I haven’t ridden my bike as much the last few weeks as is normal for me. Some of that has been because of travel; some because I’ve been running and climbing more again now that my foot is basically better (finally!!); some has been because I was sick for a while, not COVID but a gnarly cold–I’d kind of forgotten how hideous colds can be!; some is because I’ve been feeling fully overwhelmed this term with work and school.
(though I did finally make it to Hoyt Arboretum to se the larches before they lost all their needles:)
But this evening, despite a work thing that ended late, despite a bunch more homework I need to do before 11am tomorrow, I took the long way home. I left the work truck at my office even though it would have been faster to drive it home (quite frankly, I hate having that behemoth of a truck in front of my house, and I don’t like having to drive it through Portland) — so I left it in Vancouver where it belongs, met a friend about 20 minutes away, and we rode and rode. The moon was full, the night was clear, and it felt so damn good to ride with no rush, to say fuck it, my homework will still be there later but right now I am going to ride my bike. And I will ride it for the sheer joy of riding it, and I will only tangentially aim for my house, and I will do my homework later, and it will be fine.

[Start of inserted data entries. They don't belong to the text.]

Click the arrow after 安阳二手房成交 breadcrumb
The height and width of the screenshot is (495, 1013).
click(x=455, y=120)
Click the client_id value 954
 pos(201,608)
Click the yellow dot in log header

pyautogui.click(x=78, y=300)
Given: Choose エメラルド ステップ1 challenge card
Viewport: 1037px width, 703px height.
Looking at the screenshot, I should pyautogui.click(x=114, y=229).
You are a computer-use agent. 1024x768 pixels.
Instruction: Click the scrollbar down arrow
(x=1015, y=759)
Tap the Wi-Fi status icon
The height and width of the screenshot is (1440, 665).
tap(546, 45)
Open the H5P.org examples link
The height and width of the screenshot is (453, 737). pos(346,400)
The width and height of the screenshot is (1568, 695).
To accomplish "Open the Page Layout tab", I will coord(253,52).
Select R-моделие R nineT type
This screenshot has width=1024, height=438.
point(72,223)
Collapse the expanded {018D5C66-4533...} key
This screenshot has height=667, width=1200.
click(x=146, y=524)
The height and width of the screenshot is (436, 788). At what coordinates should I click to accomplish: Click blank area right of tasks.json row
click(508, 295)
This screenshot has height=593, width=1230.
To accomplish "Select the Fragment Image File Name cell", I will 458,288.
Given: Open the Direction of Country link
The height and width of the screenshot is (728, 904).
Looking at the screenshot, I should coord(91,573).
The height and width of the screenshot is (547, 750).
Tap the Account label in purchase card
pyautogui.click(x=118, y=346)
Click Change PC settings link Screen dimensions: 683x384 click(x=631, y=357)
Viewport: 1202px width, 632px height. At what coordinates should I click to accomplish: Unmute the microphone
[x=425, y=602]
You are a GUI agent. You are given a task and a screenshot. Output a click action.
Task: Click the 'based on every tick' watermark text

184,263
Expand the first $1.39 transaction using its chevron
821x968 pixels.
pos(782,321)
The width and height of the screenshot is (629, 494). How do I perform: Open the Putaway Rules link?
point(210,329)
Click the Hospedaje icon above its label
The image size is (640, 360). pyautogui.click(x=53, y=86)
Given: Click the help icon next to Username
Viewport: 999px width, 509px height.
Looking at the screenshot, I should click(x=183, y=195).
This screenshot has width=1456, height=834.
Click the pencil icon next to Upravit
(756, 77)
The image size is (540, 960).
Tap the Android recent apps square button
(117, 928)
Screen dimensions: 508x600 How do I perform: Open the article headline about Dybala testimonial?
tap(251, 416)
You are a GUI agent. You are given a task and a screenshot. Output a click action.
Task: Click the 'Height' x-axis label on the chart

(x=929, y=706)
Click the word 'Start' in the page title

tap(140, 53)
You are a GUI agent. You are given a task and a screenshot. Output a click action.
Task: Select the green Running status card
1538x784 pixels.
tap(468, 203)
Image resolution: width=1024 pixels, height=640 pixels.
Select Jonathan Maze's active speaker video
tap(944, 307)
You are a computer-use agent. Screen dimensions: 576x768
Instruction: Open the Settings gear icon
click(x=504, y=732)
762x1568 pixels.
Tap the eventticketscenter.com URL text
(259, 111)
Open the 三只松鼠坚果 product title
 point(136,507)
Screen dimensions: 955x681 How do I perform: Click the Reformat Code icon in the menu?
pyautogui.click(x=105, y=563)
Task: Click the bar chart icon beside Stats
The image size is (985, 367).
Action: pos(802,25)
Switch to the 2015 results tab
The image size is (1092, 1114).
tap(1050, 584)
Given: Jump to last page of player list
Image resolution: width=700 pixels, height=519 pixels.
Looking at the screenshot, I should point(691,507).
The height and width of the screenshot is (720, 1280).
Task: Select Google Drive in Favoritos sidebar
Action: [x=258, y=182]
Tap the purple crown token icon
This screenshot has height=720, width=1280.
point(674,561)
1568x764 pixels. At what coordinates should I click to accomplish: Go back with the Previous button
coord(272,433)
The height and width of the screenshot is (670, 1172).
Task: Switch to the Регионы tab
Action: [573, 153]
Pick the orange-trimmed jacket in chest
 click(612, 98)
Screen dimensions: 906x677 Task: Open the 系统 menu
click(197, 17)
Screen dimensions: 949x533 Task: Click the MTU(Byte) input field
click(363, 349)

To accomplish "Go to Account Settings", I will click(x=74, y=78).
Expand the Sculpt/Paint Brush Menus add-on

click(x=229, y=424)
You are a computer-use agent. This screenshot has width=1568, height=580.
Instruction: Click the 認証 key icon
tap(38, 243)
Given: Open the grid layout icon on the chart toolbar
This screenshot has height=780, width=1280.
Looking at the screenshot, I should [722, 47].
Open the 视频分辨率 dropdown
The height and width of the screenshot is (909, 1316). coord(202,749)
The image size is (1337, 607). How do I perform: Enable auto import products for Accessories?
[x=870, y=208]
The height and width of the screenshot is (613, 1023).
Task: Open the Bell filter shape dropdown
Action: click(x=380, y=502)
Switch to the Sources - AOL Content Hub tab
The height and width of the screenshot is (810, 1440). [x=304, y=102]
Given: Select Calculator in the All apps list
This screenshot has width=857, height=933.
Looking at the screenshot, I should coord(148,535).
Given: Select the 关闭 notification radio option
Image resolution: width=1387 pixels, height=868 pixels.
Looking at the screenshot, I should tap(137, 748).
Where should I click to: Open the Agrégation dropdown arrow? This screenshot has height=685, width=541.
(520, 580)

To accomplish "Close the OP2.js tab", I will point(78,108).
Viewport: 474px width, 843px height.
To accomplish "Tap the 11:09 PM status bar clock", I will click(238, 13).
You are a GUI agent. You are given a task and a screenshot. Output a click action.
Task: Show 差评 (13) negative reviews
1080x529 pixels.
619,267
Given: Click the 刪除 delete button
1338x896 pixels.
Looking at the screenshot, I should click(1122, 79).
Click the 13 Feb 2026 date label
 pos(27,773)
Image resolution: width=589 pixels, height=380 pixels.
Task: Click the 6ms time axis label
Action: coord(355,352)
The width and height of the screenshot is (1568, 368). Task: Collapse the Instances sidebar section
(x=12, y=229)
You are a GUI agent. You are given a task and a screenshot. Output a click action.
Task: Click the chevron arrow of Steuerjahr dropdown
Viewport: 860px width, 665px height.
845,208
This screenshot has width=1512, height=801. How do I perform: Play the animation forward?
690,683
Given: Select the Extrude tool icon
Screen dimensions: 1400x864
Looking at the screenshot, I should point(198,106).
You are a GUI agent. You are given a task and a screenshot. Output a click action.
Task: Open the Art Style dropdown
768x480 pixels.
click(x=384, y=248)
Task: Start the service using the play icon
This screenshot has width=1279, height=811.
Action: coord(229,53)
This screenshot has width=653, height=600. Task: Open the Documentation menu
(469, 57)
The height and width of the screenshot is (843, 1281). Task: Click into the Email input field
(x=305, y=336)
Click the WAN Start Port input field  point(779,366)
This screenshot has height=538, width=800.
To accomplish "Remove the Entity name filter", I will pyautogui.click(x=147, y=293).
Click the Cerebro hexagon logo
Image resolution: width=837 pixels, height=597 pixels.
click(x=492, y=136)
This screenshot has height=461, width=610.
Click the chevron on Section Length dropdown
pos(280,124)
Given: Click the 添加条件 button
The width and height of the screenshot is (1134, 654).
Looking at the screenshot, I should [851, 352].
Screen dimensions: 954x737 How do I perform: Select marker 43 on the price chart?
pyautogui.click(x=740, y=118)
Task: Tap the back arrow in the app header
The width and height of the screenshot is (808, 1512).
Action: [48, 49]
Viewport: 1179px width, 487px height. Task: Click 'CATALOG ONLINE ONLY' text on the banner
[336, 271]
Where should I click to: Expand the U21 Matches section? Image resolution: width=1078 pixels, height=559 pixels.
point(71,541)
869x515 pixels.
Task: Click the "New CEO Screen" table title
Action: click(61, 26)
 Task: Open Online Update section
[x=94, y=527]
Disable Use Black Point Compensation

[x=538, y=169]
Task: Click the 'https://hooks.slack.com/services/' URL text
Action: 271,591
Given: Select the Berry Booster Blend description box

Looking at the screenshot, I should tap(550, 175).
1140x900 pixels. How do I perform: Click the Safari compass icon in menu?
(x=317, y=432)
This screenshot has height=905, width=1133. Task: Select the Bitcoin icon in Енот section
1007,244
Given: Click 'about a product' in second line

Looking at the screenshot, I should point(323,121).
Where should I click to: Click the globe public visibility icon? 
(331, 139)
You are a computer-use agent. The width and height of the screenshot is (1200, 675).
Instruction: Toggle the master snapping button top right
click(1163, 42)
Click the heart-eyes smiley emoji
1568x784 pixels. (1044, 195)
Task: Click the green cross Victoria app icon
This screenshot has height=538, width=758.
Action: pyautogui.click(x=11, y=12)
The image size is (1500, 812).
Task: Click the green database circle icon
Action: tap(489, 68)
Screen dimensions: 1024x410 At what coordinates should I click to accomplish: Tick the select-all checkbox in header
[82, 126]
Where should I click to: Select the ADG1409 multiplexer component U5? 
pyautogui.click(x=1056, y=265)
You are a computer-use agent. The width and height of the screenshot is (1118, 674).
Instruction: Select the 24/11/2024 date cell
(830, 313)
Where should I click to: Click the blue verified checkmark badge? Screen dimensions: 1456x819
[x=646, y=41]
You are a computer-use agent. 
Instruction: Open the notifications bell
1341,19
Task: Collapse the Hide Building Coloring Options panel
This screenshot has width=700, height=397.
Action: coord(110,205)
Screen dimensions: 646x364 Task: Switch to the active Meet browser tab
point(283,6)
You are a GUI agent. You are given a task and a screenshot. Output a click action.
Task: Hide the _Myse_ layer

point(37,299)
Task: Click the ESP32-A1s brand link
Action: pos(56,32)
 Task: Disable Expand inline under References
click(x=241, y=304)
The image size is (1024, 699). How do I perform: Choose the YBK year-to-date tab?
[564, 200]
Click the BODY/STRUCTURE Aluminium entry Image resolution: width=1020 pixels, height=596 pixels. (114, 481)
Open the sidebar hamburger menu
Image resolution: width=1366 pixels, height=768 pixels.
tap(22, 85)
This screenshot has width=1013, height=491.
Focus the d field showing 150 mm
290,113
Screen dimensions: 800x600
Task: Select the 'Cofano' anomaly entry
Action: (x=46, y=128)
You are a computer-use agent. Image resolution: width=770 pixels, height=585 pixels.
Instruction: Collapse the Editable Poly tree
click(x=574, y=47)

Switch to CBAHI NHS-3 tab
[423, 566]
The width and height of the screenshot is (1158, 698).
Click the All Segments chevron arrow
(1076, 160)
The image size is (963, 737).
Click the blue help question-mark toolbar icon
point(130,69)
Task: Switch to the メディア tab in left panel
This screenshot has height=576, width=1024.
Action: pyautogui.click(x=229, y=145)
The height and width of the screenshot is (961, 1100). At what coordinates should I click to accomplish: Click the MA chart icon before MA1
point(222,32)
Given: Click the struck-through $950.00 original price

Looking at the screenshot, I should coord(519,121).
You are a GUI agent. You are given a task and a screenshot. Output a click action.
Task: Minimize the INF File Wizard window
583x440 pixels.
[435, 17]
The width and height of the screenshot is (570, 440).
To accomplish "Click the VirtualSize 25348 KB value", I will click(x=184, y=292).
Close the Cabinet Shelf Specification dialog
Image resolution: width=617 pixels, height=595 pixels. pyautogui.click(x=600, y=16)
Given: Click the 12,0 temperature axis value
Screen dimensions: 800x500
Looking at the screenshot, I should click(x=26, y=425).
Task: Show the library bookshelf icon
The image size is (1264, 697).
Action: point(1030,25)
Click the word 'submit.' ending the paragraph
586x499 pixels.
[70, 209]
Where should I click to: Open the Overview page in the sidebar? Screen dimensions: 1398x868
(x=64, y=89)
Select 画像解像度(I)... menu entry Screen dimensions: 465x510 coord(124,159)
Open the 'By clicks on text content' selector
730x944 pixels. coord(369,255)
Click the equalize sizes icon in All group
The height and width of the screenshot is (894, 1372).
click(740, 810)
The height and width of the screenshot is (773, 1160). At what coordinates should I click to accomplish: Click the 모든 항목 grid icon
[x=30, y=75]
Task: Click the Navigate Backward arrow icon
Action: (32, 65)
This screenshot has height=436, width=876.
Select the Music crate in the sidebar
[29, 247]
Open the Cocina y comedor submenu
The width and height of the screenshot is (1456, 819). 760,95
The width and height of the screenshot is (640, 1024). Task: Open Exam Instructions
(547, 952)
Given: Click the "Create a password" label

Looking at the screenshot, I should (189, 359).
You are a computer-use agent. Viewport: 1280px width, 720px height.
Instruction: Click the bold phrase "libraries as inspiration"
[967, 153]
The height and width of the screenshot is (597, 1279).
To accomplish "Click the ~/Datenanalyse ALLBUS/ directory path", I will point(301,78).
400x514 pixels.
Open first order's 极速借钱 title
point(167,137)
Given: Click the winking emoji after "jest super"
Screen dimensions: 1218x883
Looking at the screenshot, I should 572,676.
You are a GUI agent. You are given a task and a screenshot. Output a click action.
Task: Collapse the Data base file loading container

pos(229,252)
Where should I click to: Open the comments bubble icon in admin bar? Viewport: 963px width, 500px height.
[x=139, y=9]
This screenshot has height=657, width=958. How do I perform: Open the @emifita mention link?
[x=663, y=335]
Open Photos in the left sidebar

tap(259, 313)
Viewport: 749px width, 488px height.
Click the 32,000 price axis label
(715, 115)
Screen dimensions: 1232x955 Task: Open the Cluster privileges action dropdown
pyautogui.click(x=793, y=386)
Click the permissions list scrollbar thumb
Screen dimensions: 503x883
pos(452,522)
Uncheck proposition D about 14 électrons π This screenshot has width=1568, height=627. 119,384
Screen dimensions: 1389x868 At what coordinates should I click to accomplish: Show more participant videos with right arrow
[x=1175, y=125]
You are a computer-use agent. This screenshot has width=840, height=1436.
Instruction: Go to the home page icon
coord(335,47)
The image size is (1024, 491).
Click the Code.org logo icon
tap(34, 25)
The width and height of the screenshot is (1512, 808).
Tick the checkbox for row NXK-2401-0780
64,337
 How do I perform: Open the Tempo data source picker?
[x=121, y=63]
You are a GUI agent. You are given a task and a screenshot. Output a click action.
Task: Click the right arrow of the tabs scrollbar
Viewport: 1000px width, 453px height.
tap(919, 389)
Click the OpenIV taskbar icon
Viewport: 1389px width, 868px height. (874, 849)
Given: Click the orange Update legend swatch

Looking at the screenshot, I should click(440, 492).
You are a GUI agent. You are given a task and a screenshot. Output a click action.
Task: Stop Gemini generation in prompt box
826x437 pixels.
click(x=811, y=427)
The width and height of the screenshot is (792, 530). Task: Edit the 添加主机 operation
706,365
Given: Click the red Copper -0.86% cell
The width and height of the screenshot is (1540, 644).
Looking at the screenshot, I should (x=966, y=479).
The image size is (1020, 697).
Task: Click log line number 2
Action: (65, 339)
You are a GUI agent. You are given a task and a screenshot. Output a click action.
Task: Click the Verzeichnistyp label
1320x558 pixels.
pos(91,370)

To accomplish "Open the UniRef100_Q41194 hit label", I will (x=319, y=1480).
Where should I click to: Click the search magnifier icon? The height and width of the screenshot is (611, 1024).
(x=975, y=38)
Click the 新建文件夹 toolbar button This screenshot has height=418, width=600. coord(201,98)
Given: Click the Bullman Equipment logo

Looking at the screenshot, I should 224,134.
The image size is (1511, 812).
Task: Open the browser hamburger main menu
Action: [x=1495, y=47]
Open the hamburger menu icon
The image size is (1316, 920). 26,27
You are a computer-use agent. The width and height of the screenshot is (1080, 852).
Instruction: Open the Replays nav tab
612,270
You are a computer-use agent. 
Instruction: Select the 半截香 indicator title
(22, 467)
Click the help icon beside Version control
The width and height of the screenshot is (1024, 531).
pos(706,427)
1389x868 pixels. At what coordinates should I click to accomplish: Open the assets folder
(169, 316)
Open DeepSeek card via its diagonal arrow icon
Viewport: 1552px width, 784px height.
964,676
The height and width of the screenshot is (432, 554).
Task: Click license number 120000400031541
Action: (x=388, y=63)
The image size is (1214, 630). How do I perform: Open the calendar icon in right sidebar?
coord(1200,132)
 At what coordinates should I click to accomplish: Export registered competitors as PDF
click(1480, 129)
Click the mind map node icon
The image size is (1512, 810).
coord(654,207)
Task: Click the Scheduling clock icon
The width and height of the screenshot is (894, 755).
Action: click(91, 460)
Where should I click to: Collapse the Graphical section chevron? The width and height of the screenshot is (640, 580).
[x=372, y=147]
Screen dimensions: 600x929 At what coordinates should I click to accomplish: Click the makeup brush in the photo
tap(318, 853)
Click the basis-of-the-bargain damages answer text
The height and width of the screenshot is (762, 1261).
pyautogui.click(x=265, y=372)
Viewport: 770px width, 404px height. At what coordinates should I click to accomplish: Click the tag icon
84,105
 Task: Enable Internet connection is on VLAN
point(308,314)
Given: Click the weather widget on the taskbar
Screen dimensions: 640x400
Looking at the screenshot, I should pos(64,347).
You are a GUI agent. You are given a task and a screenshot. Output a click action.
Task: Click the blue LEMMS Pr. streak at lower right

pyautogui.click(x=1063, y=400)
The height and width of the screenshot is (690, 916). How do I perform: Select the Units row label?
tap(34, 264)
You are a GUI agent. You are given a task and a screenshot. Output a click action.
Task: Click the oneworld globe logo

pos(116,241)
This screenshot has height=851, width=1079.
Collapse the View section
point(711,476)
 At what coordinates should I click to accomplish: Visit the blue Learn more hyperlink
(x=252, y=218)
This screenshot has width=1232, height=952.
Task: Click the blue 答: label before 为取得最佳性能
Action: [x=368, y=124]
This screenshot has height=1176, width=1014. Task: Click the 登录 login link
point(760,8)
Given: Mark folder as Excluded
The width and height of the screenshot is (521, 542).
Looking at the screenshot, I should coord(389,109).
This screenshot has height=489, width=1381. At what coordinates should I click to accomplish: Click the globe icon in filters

I have missed aimless riding.
Really, writ large, what I have missed is the feeling of time opulence that aimless riding brings. I have missed the feeling that I don’t need to rush or take the pragmatic route, that I can explore or take a random turn just because it looks fun, that there is enough time.
What’s the proverbial chicken and what’s the proverbial egg here, I found myself thinking after my friend finally turned around and left me to the rest of my ride alone. Do I feel more time-poor because I’m actually busier, or do I feel more time-poor because I stopped riding as much, and it’s riding that gives me the feeling of time opulence? I suspect it’s more the latter. Not entirely, but more than you might think. Once I’m on my bike, that’s my full present, and it feels possible to extend it, just a bit, just an extra mile, an extra turn. And that always turns out to be fine. Despite a longer ride, I always manage to do what I need. But when I’m not on my bike, when I’m at home surrounded by textbooks and chemistry problems and work emails, I forget that I can do anything else. That there is time for anything else.
So, this is a reminder to myself. I DO have time to ride my bike. And, magically, riding my bike will make more time–at least the feeling of having more time, which is really what matters.